Requirement | An acceptable answer repeats exactly the line with "Task: Click the Amount_Including_VAT property" and each line after it through the end of the entries, and includes nothing else.

Source data |

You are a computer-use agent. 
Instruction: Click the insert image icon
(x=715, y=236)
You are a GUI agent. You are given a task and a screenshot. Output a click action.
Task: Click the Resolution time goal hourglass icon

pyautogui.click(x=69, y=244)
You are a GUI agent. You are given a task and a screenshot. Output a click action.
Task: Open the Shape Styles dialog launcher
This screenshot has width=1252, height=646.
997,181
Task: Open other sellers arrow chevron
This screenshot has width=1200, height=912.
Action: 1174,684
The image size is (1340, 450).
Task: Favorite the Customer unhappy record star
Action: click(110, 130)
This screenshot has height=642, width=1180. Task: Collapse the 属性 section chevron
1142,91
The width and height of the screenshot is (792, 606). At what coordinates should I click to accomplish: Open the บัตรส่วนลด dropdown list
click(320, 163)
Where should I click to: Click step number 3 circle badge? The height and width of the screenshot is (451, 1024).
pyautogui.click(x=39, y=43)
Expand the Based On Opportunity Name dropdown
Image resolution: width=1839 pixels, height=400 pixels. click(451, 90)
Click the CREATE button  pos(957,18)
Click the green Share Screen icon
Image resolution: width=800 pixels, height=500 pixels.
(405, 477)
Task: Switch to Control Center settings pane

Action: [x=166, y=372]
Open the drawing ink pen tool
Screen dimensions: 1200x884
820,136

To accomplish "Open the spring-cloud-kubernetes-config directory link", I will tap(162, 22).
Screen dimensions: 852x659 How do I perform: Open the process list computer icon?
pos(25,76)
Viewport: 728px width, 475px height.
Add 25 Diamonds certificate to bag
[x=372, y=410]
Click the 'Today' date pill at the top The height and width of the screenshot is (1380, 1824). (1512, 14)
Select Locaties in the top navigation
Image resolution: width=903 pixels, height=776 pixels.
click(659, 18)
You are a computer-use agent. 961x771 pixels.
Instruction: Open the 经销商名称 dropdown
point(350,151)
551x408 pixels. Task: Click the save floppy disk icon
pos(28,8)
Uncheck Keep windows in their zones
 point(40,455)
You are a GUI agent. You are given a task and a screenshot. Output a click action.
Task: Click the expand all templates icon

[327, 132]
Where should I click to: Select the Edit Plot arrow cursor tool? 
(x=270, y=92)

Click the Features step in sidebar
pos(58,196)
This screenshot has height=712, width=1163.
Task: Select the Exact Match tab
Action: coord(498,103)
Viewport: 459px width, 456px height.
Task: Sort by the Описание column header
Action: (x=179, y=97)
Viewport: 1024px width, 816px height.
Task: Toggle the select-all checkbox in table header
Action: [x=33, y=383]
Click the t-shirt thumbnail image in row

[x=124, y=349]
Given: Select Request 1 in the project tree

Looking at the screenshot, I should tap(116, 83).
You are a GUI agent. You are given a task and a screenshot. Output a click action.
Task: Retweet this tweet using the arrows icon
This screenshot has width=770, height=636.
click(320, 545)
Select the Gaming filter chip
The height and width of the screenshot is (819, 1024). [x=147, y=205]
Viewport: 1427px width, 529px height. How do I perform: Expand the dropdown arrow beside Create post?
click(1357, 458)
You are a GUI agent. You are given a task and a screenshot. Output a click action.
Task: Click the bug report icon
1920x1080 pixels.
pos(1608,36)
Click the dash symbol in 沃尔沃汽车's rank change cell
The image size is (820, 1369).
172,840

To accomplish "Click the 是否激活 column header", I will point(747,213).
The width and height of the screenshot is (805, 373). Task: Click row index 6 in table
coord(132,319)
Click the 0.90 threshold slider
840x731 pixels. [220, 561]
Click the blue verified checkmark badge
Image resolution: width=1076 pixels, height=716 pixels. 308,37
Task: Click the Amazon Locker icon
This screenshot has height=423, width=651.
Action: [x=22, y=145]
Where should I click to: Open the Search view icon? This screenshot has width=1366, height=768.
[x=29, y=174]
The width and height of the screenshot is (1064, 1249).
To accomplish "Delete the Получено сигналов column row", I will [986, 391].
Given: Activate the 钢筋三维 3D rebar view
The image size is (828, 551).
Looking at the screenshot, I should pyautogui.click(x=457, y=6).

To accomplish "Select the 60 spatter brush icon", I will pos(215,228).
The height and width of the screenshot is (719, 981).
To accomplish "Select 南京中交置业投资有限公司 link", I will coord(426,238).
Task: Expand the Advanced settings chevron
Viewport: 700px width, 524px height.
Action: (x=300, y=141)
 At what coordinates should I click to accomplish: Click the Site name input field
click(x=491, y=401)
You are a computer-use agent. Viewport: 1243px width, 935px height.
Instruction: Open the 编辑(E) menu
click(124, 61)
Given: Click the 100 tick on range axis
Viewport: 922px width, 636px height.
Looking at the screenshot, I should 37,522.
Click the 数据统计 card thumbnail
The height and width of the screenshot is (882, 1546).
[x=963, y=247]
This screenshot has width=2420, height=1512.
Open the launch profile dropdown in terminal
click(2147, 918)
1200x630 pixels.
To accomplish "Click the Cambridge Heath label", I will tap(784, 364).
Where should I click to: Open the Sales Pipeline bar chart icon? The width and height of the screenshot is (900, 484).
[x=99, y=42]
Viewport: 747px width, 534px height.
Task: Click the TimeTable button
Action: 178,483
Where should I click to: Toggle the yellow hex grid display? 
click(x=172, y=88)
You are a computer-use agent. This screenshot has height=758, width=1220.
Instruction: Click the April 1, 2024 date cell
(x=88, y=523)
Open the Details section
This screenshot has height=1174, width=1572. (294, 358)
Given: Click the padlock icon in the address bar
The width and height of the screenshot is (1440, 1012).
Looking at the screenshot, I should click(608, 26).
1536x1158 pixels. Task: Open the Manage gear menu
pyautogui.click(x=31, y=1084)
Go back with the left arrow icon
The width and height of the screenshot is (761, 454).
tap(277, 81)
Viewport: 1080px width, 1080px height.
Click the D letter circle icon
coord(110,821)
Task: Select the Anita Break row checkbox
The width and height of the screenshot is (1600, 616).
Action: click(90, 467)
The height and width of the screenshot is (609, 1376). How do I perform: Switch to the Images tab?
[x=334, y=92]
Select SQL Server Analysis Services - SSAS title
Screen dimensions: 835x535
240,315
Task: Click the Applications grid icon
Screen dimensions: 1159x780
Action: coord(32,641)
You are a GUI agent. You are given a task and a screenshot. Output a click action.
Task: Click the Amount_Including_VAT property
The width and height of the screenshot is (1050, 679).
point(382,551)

Solution to this problem |
Task: Click the Amount_Including_VAT property
The width and height of the screenshot is (1050, 679).
point(382,551)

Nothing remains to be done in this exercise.